The longer the war continued, and the more the partisans' struggle developed, the more the organization improved and the level of performance increased. By now there were weapons in the hands of every fighter, and each of the battalions was composed of a few companies. Each company had a company commander. I was in Eli Lipszowicz's company, which derailed a German train carrying supplies, weapons and German soldiers. We set up ambushes and wiped out many Germans. [Eli's] brother was the partisans' supply commander. After the war, Eli Lipszowicz was murdered on Polish soil.

To survive the months of snow and frost during the first winter, we had to set up a permanent camp. Every company dug bunkers for its people, who lived in tents until then. In the winter months, we organized brigades from the battalions, and the Red Army dispatched a supreme command to White Russia for all the partisans. During those months, we did not stop initiating raids. In the evenings, the fighters gathered around the campfires and told their comrades about the revenge operations they had carried out.

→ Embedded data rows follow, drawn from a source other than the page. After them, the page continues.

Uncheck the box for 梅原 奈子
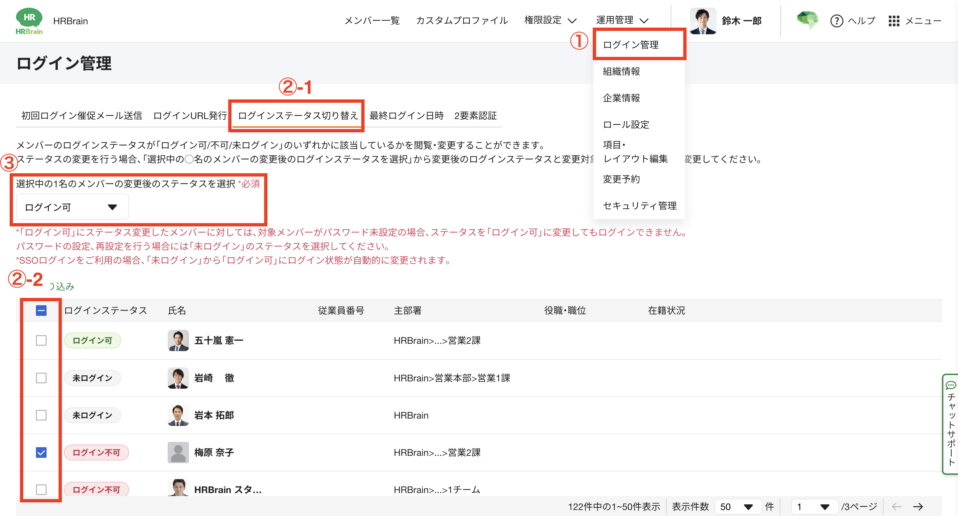 [x=41, y=452]
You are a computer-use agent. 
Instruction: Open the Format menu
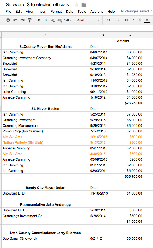(56, 12)
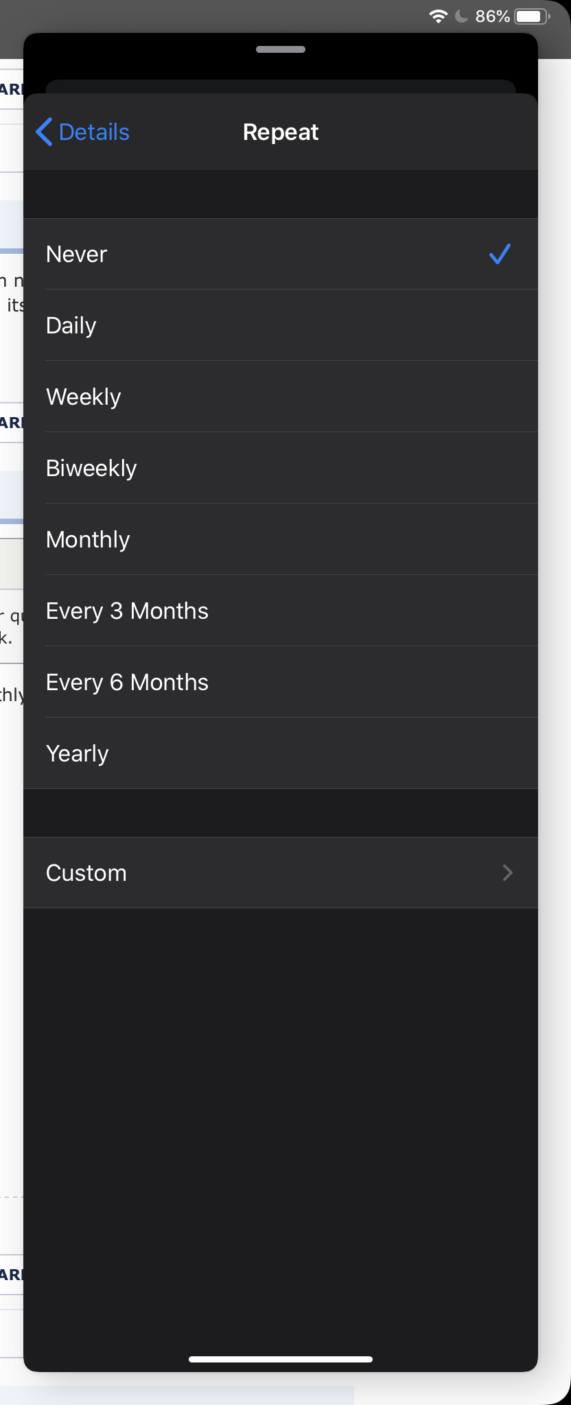This screenshot has height=1405, width=571.
Task: Tap the sheet grabber handle at top
Action: [x=281, y=49]
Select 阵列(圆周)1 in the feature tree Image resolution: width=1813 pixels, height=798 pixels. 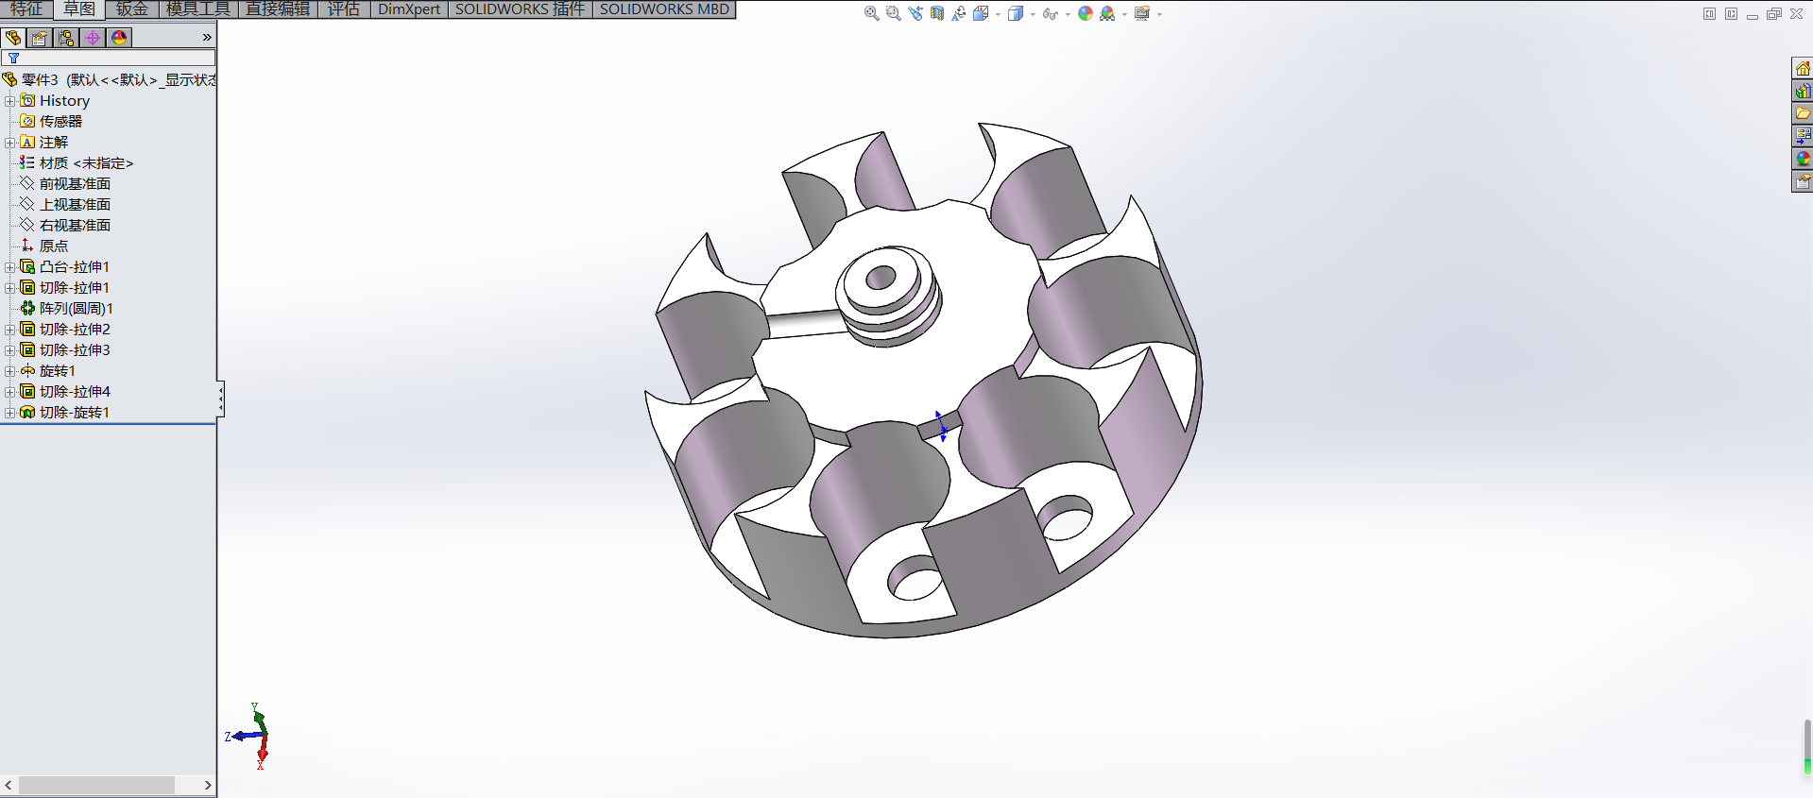click(76, 309)
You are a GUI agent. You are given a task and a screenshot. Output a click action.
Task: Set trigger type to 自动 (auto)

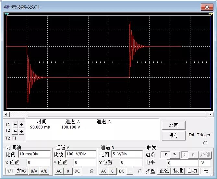pos(192,171)
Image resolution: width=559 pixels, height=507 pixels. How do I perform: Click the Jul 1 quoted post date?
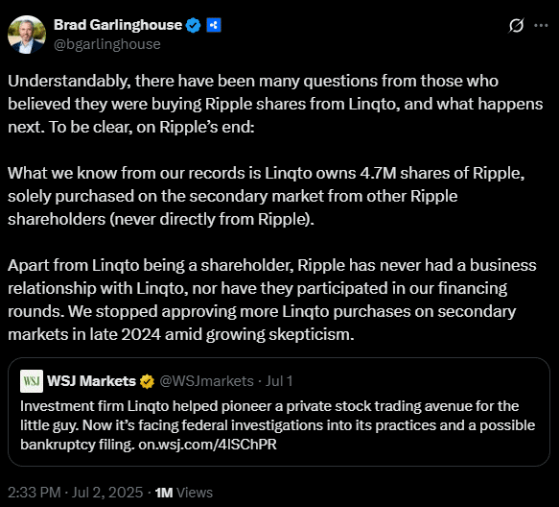click(279, 381)
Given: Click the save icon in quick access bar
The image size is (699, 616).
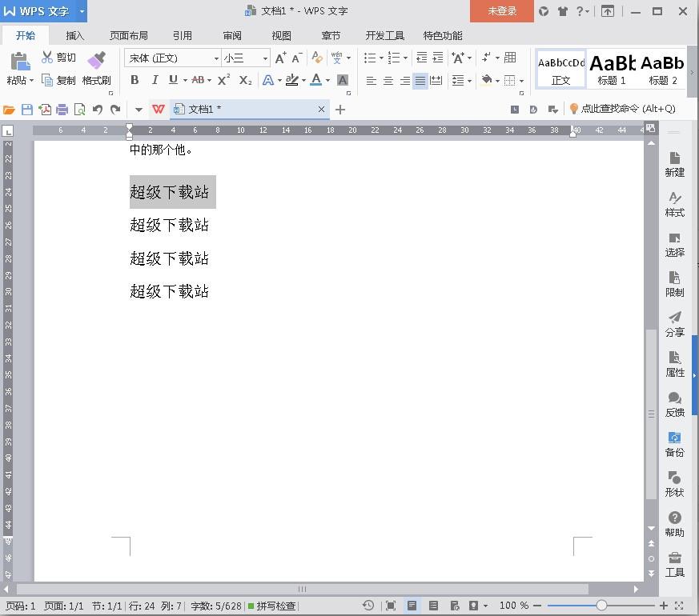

The problem was, the situation got worse daily. In 1942, the Germans already stood at the gates of Moscow. Sometimes, the chilling thought stole into our hearts: “We will not get out of this war alive …” Immediately, however, another thought came fast on its heels: “So long as we are alive, we are free – and we revenge!” Every additional day that we survived and struck at the Germans we saw as another victory over them – in the spirit of the motto “Iberleiben!”, that is, we will live longer than you and dance on your graves, filthy Germans!

We confiscated food from the farmers, whose fate was bitter because the Germans also confiscated food from them. And then 1943 came – and the wheel of fortune turned back.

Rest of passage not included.